Hannah watched, bewildered at how large the interior was. There would have been plenty of room for her to go inside too, though she did not, and did not want to.
After another few minutes, Granddad stepped back out and looked at the Devil. ‘The machine is in perfect working order.’
The Devil nodded. ‘I felt so too. It’s a long time since I have been in its presence, but I recognize the aura of its proper functioning.’ He sat back in his chair, perplexed. ‘So what’s wrong?’
Granddad was looking thoughtful. ‘The problem must lie elsewhere. In the … in that place to which this machine delivers its power, before it is channelled back to you.’
‘And you can’t check that from here?’
‘No.’
Hannah stared into the machine, awed by its complexity. All those tiny wheels and cogs, made of steel and silver and … ‘Some of them look like they’re made of gold.’
‘They are.’
Set into some of the cogs were minuscule dots of jewels, red and green. She looked closer, and realized that beyond the parts she’d seen were even more parts: many of the cogs were themselves made up of even smaller cogs, working together, and the wheels were made of even tinier wheels, rotating in unison.

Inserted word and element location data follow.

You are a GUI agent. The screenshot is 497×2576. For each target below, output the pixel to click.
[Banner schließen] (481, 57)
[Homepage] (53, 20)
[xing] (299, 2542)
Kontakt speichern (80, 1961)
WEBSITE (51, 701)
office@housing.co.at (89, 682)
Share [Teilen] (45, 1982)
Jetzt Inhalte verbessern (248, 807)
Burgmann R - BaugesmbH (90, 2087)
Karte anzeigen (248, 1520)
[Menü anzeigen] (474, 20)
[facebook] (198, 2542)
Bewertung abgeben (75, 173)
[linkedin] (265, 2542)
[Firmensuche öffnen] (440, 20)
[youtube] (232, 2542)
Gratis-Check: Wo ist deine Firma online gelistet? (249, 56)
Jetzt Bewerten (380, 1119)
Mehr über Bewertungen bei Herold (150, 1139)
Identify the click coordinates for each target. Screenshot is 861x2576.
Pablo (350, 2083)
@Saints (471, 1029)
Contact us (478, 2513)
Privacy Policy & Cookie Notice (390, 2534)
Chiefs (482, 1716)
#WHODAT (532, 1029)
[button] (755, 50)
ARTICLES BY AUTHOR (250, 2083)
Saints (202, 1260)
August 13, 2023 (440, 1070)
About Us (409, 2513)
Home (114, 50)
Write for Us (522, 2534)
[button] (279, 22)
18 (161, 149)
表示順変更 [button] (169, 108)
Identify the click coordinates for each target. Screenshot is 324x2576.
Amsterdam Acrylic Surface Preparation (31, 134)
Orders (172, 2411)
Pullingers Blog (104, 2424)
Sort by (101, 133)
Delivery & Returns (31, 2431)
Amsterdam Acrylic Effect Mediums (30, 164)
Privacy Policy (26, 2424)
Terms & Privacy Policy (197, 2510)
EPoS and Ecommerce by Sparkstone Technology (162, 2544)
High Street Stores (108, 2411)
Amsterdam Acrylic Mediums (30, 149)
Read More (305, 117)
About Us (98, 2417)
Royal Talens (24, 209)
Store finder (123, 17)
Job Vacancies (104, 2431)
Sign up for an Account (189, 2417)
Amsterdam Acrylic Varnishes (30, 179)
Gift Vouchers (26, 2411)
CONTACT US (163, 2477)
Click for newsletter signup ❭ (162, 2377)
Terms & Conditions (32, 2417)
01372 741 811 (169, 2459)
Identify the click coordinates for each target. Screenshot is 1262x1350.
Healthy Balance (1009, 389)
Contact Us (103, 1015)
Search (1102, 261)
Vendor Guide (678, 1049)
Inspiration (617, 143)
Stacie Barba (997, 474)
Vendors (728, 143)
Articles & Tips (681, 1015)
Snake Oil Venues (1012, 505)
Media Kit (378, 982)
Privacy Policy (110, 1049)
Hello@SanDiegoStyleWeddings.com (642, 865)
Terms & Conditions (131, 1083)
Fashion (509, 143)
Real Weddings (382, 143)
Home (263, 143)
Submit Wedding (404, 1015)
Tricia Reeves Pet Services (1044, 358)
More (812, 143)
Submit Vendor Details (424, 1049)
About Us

And then …
She stuck her head into the mechanism and saw that even these smaller parts were made of yet smaller parts. Scarcely able to believe this possible, she pulled her iPod out of the pocket of her nightgown and found the magnifying glass app on it. This showed that there was yet another layer after that, and after that, until even with her keen young eyesight she couldn’t make out the next level. She knew it was there, however. She could feel it. But how could that be?